Partial integration on a spline returns a lower-dimensional ChebyshevSpline.
Derivatives, Error Estimation, and Serialization¶
Partial integration returns a fully functional interpolant (either
ChebyshevApproximation or ChebyshevSpline). All existing features
work on the result:
- Derivatives:
vectorized_eval(point, [1])computes derivatives in the surviving dimensions via the spectral differentiation matrices. - Error estimation:
error_estimate()recomputes from the DCT coefficients of the reduced tensor. - Serialization:
save()andload()work as usual. - Further calculus: you can call
integrate(),roots(),minimize(), ormaximize()on the result.
# Partial integrate, then take derivatives and estimate error
cheb_2d = ChebyshevApproximation(f, 2, [[-1, 1], [-1, 1]], [15, 15])
cheb_2d.build()
cheb_1d = cheb_2d.integrate(dims=[0])
deriv = cheb_1d.vectorized_eval([0.5], [1])
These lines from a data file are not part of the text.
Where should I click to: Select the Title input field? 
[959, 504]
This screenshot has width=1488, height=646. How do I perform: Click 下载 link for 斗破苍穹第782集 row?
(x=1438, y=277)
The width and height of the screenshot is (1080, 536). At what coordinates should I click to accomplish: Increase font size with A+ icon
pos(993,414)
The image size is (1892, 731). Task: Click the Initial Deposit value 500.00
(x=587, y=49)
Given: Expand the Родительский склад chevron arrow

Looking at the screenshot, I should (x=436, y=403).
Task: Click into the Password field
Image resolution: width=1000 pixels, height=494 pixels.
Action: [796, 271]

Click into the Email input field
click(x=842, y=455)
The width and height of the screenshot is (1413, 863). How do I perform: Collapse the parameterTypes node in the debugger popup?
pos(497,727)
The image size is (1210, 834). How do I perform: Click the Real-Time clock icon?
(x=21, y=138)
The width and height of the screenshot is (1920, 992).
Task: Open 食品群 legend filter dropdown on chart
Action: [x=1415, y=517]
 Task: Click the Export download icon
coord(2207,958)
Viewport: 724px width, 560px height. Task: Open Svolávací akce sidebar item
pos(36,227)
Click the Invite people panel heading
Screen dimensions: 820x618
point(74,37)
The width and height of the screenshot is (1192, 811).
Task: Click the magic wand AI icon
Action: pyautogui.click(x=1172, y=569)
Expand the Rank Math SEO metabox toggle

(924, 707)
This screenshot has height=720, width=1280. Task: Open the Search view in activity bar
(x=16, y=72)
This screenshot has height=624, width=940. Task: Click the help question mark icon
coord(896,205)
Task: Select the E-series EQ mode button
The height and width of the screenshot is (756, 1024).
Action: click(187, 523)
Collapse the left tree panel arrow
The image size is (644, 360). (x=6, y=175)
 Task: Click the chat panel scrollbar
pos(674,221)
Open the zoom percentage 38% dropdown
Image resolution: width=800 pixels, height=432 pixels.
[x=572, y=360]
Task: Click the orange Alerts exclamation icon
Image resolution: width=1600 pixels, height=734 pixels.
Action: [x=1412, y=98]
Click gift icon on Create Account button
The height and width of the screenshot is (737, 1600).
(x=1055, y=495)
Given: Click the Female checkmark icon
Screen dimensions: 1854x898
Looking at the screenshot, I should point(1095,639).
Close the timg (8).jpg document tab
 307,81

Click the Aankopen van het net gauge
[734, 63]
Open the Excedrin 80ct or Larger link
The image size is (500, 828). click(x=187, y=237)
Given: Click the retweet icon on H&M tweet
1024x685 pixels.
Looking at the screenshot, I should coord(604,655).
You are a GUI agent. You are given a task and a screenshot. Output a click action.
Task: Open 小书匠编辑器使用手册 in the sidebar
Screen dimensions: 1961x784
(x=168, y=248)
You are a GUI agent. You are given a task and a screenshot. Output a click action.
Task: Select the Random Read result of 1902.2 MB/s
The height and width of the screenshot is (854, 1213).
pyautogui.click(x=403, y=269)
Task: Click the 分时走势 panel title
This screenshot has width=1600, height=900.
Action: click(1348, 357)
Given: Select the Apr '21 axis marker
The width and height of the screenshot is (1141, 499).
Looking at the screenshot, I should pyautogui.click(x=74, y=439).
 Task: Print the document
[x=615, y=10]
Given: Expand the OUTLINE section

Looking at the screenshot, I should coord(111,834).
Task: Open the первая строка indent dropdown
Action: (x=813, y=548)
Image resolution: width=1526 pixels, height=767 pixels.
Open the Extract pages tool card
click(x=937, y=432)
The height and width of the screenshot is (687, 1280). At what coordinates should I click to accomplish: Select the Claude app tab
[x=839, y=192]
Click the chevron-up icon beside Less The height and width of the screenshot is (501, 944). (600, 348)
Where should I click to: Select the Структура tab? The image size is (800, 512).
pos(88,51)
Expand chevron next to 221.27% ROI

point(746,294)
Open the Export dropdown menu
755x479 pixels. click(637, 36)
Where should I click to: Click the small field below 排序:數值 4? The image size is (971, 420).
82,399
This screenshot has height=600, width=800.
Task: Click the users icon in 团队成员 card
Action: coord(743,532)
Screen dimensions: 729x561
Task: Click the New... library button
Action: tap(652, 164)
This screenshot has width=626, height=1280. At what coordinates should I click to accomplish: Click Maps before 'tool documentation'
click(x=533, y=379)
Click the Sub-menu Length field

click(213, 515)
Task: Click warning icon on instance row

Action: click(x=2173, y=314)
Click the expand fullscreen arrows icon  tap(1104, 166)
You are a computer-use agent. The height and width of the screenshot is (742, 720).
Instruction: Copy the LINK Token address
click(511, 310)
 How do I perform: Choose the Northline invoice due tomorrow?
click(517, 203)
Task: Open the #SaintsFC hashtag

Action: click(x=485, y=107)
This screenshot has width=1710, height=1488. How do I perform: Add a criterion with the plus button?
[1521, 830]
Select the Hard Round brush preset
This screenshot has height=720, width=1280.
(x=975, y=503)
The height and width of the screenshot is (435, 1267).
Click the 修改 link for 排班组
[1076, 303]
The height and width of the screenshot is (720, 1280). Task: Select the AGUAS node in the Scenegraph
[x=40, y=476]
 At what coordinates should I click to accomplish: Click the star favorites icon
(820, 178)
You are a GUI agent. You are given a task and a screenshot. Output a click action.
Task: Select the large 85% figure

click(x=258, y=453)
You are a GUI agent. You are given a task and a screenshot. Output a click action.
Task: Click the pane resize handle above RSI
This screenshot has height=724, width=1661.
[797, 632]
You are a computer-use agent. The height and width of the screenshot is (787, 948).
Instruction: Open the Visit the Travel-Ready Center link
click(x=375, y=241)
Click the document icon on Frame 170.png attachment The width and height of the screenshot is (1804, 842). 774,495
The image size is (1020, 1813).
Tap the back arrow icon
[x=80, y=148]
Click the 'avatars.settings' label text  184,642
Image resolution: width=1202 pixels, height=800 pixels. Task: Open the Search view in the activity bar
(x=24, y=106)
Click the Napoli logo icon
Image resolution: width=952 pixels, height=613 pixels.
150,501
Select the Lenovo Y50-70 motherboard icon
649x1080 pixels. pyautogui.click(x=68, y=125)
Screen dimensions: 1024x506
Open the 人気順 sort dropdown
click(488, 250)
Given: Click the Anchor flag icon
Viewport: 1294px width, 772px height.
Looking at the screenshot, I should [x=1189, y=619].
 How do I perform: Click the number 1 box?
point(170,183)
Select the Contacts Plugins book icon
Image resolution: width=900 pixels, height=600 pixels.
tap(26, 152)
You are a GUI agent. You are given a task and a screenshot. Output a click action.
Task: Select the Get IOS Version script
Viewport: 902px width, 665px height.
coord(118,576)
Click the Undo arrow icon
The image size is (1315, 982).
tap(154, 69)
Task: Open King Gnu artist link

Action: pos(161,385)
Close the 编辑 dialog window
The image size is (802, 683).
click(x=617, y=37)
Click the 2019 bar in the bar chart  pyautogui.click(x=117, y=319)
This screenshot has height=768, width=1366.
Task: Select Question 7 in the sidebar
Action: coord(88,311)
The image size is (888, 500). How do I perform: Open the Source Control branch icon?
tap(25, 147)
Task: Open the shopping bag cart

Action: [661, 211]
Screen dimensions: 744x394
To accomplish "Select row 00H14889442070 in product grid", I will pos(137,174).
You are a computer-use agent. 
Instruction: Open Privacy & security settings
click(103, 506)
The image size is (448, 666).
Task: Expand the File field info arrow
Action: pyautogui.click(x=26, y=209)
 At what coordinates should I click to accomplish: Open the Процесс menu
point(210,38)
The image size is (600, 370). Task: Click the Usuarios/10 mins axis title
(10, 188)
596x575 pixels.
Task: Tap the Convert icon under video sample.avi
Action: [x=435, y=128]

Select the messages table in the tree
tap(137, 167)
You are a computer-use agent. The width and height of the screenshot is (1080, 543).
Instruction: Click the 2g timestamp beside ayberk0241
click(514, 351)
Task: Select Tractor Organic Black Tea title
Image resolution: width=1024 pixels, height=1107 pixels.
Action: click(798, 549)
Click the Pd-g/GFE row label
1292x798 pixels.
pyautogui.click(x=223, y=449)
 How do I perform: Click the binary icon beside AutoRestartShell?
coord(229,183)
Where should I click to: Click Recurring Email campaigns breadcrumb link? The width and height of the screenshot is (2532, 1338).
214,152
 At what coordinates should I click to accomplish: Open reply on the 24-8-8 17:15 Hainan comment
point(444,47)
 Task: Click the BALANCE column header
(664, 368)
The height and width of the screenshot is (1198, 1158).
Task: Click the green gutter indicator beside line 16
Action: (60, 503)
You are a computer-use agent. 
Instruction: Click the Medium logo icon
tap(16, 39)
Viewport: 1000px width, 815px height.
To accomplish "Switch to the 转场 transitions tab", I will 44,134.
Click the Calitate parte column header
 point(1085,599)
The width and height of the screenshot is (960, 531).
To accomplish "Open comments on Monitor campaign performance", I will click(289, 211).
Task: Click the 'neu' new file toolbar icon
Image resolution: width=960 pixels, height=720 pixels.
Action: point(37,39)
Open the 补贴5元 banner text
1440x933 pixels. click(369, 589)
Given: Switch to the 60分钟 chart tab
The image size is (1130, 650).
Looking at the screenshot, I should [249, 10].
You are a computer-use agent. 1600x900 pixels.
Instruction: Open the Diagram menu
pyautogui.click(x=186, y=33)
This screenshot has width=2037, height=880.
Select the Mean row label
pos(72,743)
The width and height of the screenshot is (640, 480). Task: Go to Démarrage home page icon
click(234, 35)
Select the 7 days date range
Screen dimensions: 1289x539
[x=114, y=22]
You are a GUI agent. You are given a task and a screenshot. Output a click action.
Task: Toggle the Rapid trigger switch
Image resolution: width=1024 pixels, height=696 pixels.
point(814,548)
err = cheb_1d.error_estimate()
cheb_1d.save("partial_integral.pkl")
roots(), minimize(), and maximize() return scalar values (arrays or
tuples), so derivatives/serialization are not applicable to their outputs.
Performance¶
| Operation | Complexity | Notes |
|---|---|---|
| Fejér-1 weights | \(O(n \log n)\) | DCT-III (Waldvogel 2006), computed once per dimension |
| 1-D integration | \(O(n)\) | Dot product of weights and values |
| Multi-D integration | \(O(n^d)\) | Sequential np.tensordot contractions (BLAS GEMV) |
| 1-D rootfinding | \(O(n^3)\) | Companion matrix eigenvalues (LAPACK QR) |
| 1-D optimization | \(O(n^3)\) | Derivative roots + endpoint evaluation |
For typical node counts (\(n \leq 50\)), the \(O(n^3)\) companion matrix eigenvalue computation is negligible (sub-millisecond). All operations reuse existing infrastructure: DCT coefficients, spectral differentiation matrices, and barycentric evaluation.
Limitations¶
- Not yet supported on
ChebyshevSliderorChebyshevTT. Calculus on Tensor Train interpolants would require TT-specific coefficient extraction; slider calculus would need per-slide integration with additive recombination. - Multi-D rootfinding (2D Bezout resultants) is not implemented. Only
1-D slices are supported via the
dim+fixedinterface. - Result has
function=None-- partial integration results cannot callbuild()again, since there is no underlying function reference.
References¶
-
Waldvogel, J. (2006), "Fast Construction of the Fejér and Clenshaw--Curtis Quadrature Rules", BIT Numerical Mathematics 46(2):195--202.
-
Trefethen, L.N. (2013), Approximation Theory and Approximation Practice, SIAM, Chapters 18--21.
-
Good, I.J. (1961), "The colleague matrix, a Chebyshev analogue of the companion matrix", The Quarterly Journal of Mathematics 12(1):61--68.
-
Berrut, J.-P. & Trefethen, L.N. (2004), "Barycentric Lagrange Interpolation", SIAM Review 46(3):501--517.